__Data for this exercise__:
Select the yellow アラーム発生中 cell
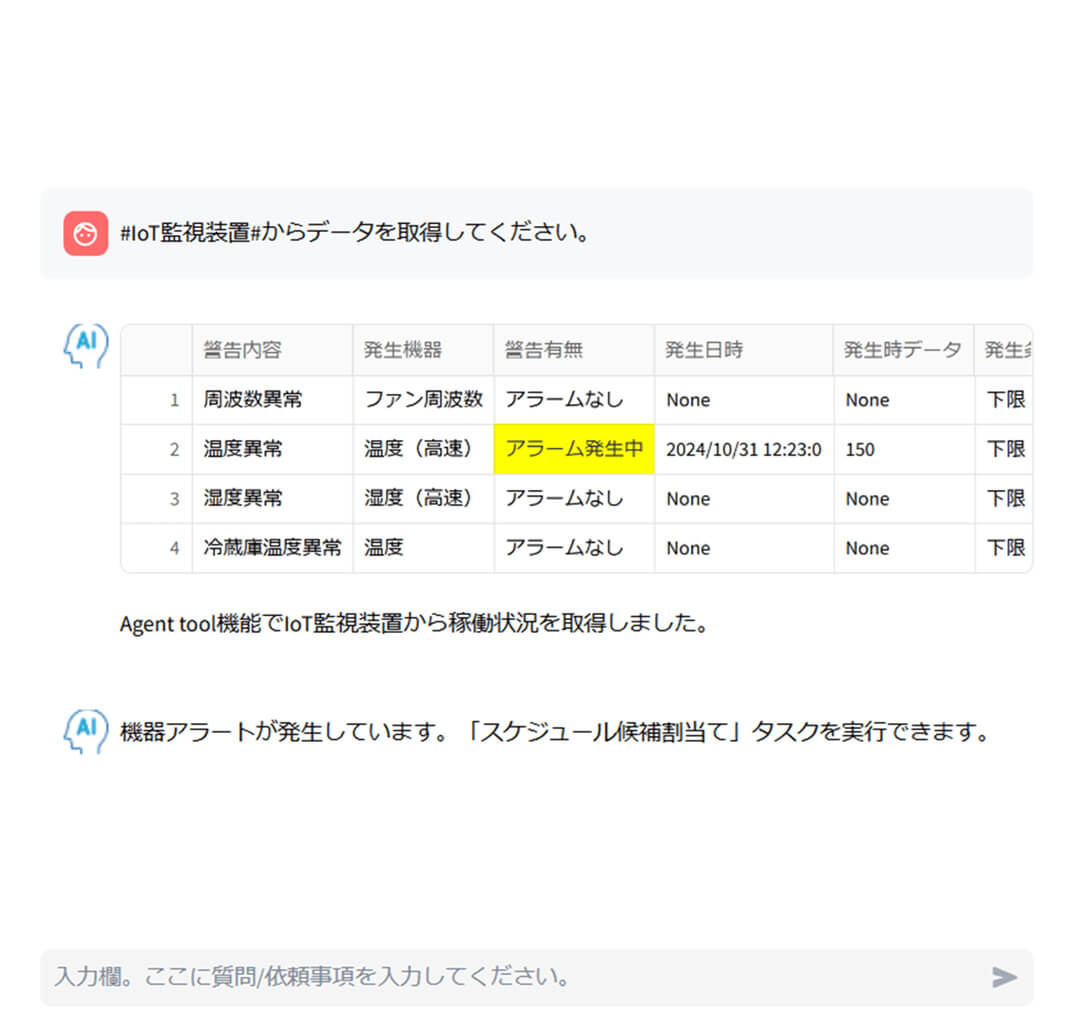 tap(574, 449)
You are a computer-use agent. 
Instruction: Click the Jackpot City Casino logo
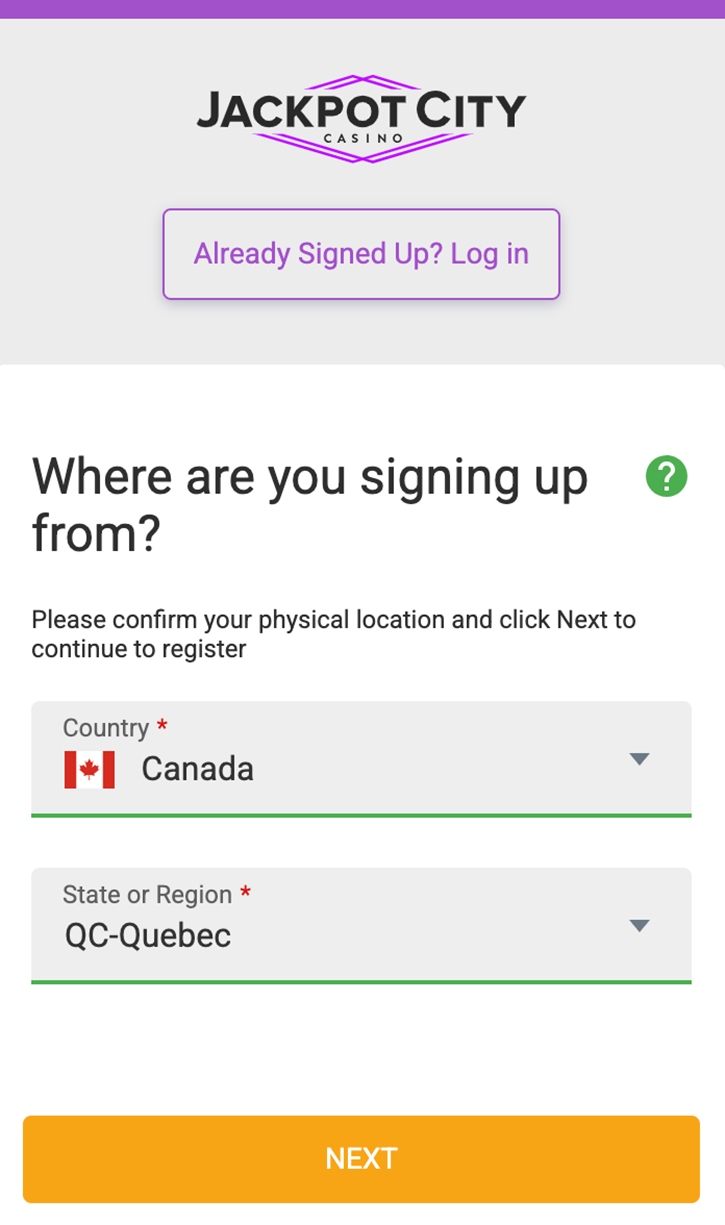pyautogui.click(x=361, y=118)
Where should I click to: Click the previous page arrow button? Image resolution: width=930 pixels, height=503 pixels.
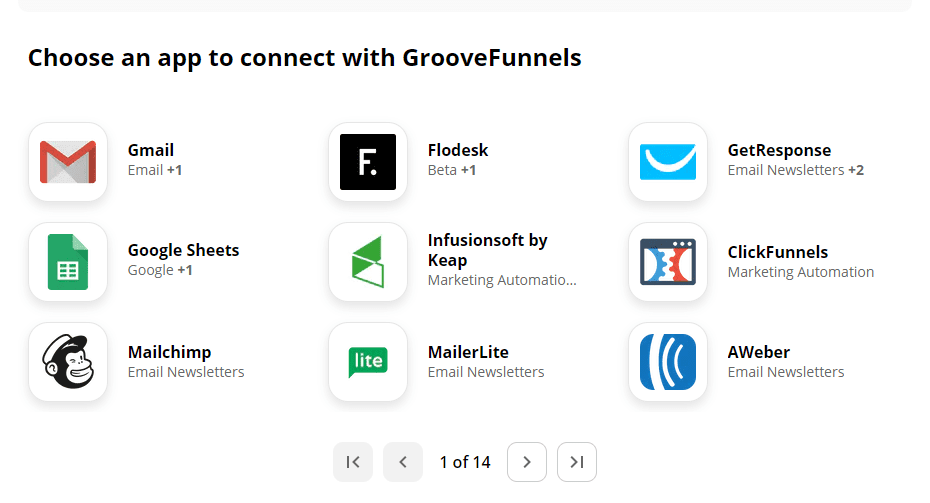403,462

__Task to carry out__: Rewrite every line from the one containing "You are a computer-use agent." through the end of the entries above, requests included, and scale each coordinate in the answers by 0.75, rounding to whole numbers with halves going up. Leave the pictures out.

__Right answer__:
You are a computer-use agent. 
Instruction: Click the Jackpot City Casino logo
pyautogui.click(x=271, y=89)
Where should I click to: Click the previous page arrow button? Image resolution: width=930 pixels, height=503 pixels.
302,347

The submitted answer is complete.